After a swift romance, Caroline and Kevin are married and settled in her flat. Kevin is an actor of the mainly unemployed variety. Caroline finds several reasons to be jealous of Kevin's attraction to other women, all of them innocent enough, and it becomes apparent quite quickly that their lifestyles are going to prove very different. Kevin, casual and amiable; Caroline possessively jealous of her little nest, her flat, increasingly irritated by the working role and responsibility she has to accept within the relationship.

An added complication is the crush Caroline suddenly finds herself the object of from Linda, a pupil she has been coaching at home in the evening. Later Kevin beds Linda in the flat while Caroline is out and this leads to the break-up of the marriage. Kevin goes and Caroline, alone, disintegrates.

It is at this point, the musical actually starts. All the preceding part of the story [the previous paragraphs] is told in flashback form, cutting to and fro with the present time flow which proceeds as follows.

Caroline is eventually rescued from her depression by capable friend Jilly and domesticated husband Ivor, who insist she comes round to their house for dinner. This Caroline does, after a brief and abortive trip to visit her father.

At dinner, Caroline meets Matthew, a doctor and apparently everything Kevin wasn't. He and Caroline are immediately attracted and everything seems set fair for a happier, more fruitful relationship. Caroline, though, desperate not to make the same mistake with Matthew that she did with Kevin, over compensates desperately, bending over backwards not to appear over fussy and conventional. Matthew, however, is looking for just such a woman to run his home, neatly and efficiently. He immediately takes Caroline in hand. A visit from Matthew's ex-wife sounds more warning bells when she informs Caroline that he is a monstrous man who wants everything 'just so'. And will never, never settle for less.

At last, Caroline gets rid of Matthew and is again alone. Deciding perhaps that, after all, this may be the way she was intended to live. Although, throughout the piece she has noted many dire warnings in the form of people who do live alone and she well appreciates the dangers. At last, Kevin returns and it is decided between them that since nothing is ever going to be perfect, they'd better settle for what they already have.

At the centre of everything, obviously, is Caroline around whom the whole piece revolves. Indeed, she rarely leaves the stage.

The piece is free flowing with quick changes of scene. The two men in her life are played by different actors but other characters are intentionally doubled. One actress, for instance, plays all the women Caroline hates or feels threatened by; another, all the women she dreads she might become.

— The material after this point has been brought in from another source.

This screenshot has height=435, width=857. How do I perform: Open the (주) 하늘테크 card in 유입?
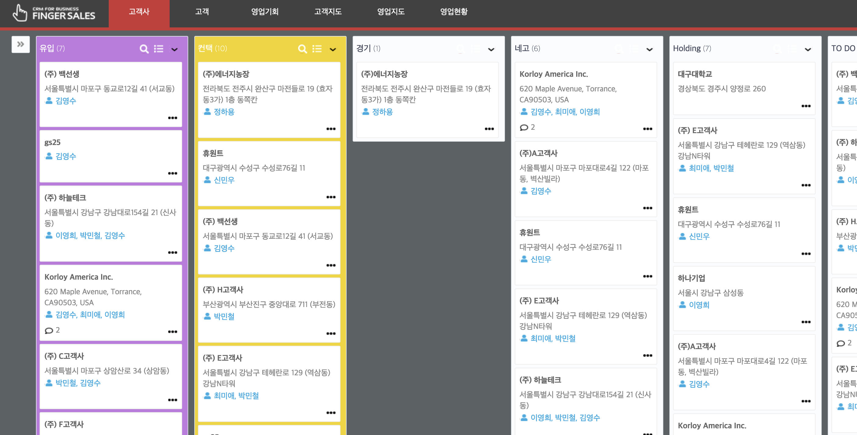tap(65, 198)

The dramatic tension in the story is, I hope, provided by how the story is told. Caroline looks back on a summer (the flashback scenes are all set in a heat-wave) from her present vantage point of a freezing winter three years later. It is, to batter the metaphor to death, a woman in winter looking back at summer but nonetheless finally looking forward to another summer next year.